Los niveles de dióxido de nitrógeno están volviendo a los niveles anteriores al COVID-19 a medida que se relaja el confinamiento

A decline in air pollution coincided with national lockdowns implemented to stop the spread of coronavirus throughout 2020, but now that these measures are being relaxed in some countries, pollution levels return to their previous levels.

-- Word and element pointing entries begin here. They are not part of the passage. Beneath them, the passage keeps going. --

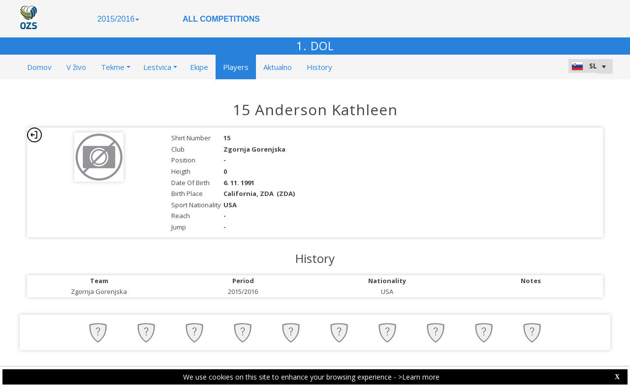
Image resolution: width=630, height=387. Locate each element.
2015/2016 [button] (118, 19)
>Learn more (419, 377)
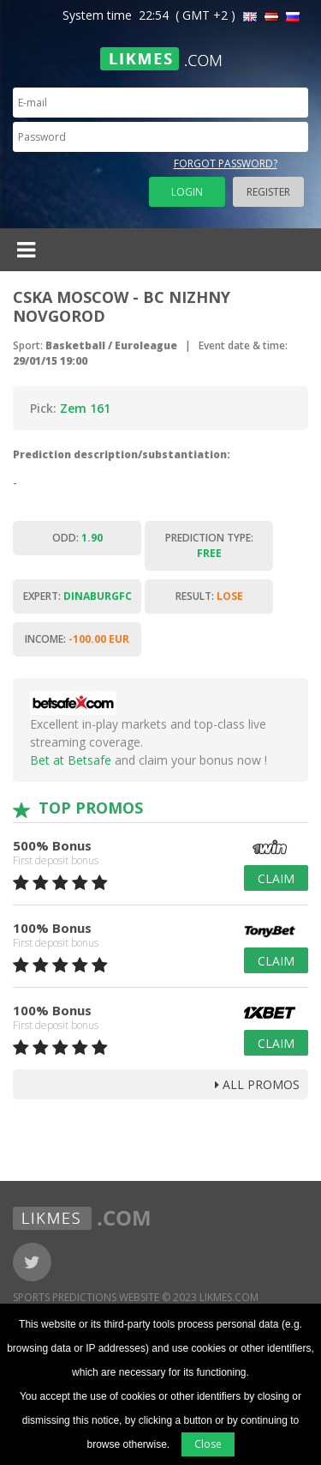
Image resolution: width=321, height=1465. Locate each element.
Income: (77, 639)
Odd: (77, 537)
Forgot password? (225, 163)
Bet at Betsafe (70, 760)
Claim (276, 878)
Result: (209, 596)
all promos (257, 1084)
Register (268, 192)
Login (187, 192)
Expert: (77, 596)
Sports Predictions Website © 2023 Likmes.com (136, 1297)
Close (208, 1444)
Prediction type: (209, 545)
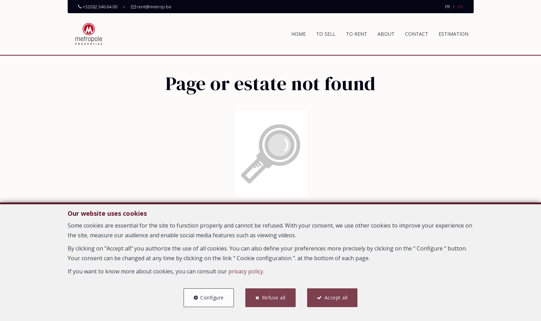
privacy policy (245, 271)
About (386, 34)
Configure (212, 297)
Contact (416, 34)
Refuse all (274, 297)
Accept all (336, 297)
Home (298, 34)
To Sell (326, 34)
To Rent (356, 34)
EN (460, 6)
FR (447, 6)
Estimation (453, 34)
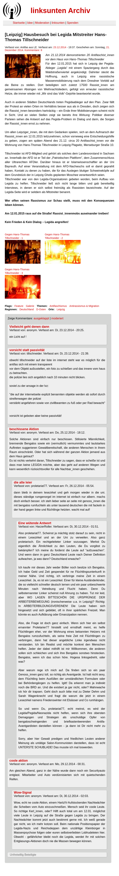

Specifically, in China nitrogen dioxide levels returning to pre-COVID-19 levels.

Pollution in China

Data indicates that nitrogen dioxide concentrations in Beijing fell by about 35% between February 2019 and 2020. Similarly, in Chongqing, nitrogen dioxide fell by about a 45% between February 2019 and February 2020.

The average level of air pollutants has recovered and is rising again in China, to pre-COVID-19 levels. The maps show monthly mean concentrations of nitrogen dioxide, derived from data from the Copernicus Sentinel-5P satellite. The map shows the fluctuation of levels between the three periods, with dark red indicating high concentrations of nitrogen dioxide: central and eastern parts of China in February 2019, February 2020, and February 2021.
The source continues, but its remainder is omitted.